Development with on-premise AI in VS Code
Software development with AI is becoming more and more popular. AI can help developers write code faster, debug issues quicker, and improve overall productivity. However, in an environment where privacy and security are deep concerns such as UVic, we need to be more careful about how AI is used.
Concerns about existing code generation products
You’re probably familar with popular code generation software such Copilot, Cursor and Claude Code. They are used widely within the industry. More and more companies small to large are adopting these tools. These tools are fast, they give amazing recommendations–they provide benefits.
We need to be careful about our use of AI: as a research and teaching institution, our community members, research efforts and outcomes, and institutional knowledge are all worth protecting. Giving an external AI access to this information without guarantees of safety would be a failure of responsibility.
Regardless, we want to capture the benefits of AI as much as we can without jeoperdizing our responsibility to protect our community.
The solution
Luckily, a small on-premise Ollama server became available to us. We did some experiments on it–installing and running open-source LLMs, using it for log monitoring, etc. Maybe we can take advantage of this server.
So we have an on-premise Ollama server that is for sure private to us. We have VS Code that we’ve been using on a daily basis and we can trust (probably?). Now we just need to find a way for VS Code to talk to the server.
Introduce Continue
After millions of Google searches, I’ve came across Continue. This is an open-source VS Code extension that works similarly to Copilot, but allows you to configure your own Ollama server as your “pair programmer”. Here are the most important features of Continue:
- It supports 100% local development–You can use it so long as your Ollama server is available to your machine, whether it’s running on your laptop or on a server on your private network. The other critical piece is Ollama itself does not require third-party services outside your network and outside your control
- It provides Copilot-like features such as tab completion, inline editing, code generation from chat and many more
- Its source code is fully open-sourced so we can inspect it, fork it and maintain our own version of it
This seems like exactly what we’re looking for.
Install Continue
Let’s try it out. Start by installing Continue from the VS Code Marketplace. It should be the first result.

Configure Continue
Configuration file
Now, let’s configure Continue. We interact with our Ollama server through an internal Open WebUI portal. Assuming you’ve obtained an API key from the WebUI server, create ~/.continue/agents/my-ollama-config.yaml:
name: My Ollama Config
version: 1.0.0
schema: v1
models:
- name: qwen3:latest
provider: ollama
model: qwen3:latest # Change model if you want
roles:
- chat
- edit
- apply
apiBase: https://<webui_url>/ollama
apiKey: <api_key> # Put your API key here
- name: qwen2.5-coder:latest
provider: ollama
model: qwen2.5-coder:latest # Change model if you want
roles:
- autocomplete
apiBase: https://<webui_url>/ollama
apiKey: <api_key> # Put your API key here
autocompleteOptions:
debounceDelay: 1000
The full reference for the config file is here. The config above:
- Sets
qwen3:latestas the model that we will interact with in the chat interface - Sets
qwen2.5-coder:latestas the model that generates code for tab completions.
Update .gitignore_global
To ensure that we never track our confidential config file in git, let’s update ~/.gitignore_global:
# Other items
# Continue
.continue/
Turn off “Allow Anonymous Telemetry”
To ensure 100% local development without any data collection from Continue, click on Continue at the bottom right of VS Code -> Open settings -> Look at Telemetry section and turn off Allow Anonymous Telemetry.
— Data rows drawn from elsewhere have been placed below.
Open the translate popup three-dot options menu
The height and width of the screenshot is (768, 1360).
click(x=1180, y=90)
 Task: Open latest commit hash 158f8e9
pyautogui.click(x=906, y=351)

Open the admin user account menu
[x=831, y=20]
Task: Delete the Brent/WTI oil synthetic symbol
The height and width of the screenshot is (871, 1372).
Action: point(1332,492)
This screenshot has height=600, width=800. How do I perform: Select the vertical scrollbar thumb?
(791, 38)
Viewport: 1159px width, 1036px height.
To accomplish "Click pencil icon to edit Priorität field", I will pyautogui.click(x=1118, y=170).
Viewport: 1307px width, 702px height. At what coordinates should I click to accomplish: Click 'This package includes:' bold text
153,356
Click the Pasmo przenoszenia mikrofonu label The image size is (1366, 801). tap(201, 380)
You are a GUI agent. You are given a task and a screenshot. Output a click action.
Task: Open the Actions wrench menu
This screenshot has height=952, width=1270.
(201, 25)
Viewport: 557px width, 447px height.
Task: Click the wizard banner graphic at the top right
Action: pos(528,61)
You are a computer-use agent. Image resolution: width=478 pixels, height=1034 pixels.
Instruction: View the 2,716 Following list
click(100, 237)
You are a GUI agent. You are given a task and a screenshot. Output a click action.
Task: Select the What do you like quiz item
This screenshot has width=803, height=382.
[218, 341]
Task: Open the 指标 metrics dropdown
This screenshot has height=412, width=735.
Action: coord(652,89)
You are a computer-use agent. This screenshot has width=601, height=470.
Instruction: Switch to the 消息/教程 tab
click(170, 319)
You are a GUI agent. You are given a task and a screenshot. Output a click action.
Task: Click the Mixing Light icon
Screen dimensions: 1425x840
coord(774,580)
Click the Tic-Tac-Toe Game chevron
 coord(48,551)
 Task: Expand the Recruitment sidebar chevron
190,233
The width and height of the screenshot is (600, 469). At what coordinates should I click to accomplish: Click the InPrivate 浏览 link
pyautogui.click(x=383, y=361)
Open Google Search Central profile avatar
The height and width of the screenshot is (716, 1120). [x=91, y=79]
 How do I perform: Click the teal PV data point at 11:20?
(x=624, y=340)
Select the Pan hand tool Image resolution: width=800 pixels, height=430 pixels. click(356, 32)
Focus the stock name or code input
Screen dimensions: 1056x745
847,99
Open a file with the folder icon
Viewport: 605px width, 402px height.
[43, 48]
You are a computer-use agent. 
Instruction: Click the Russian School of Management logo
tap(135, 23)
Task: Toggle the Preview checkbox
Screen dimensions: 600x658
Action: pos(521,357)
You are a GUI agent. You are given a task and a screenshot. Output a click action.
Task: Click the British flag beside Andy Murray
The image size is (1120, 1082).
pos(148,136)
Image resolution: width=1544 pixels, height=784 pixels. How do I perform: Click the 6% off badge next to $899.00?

According to their documention about Telemetry, they do not collect anything sensitive anyway. This is more of an extra careful step.
Try out Continue
It’s time to try out Continue to see how good it is.
Try out chat
Try out tab completion
Try out inline-editing
Conclusion
One immediate improvement is to upgrade the models in Ollama. We are currently using qwen3 and qwen2.5-coder, which are outdated. With our available resources, we can upgrade to qwen3-coder and glm-4.7-flash which provide much better agentic capabilities.
With the Continue extension in VS Code, we can now develop with a fully local AI agent. The performance is of course not as good as cloud-based solutions as we use smaller models with less capabilities. However, it’s still a great tool for developers who want to start integrating AI into their day-to-day work.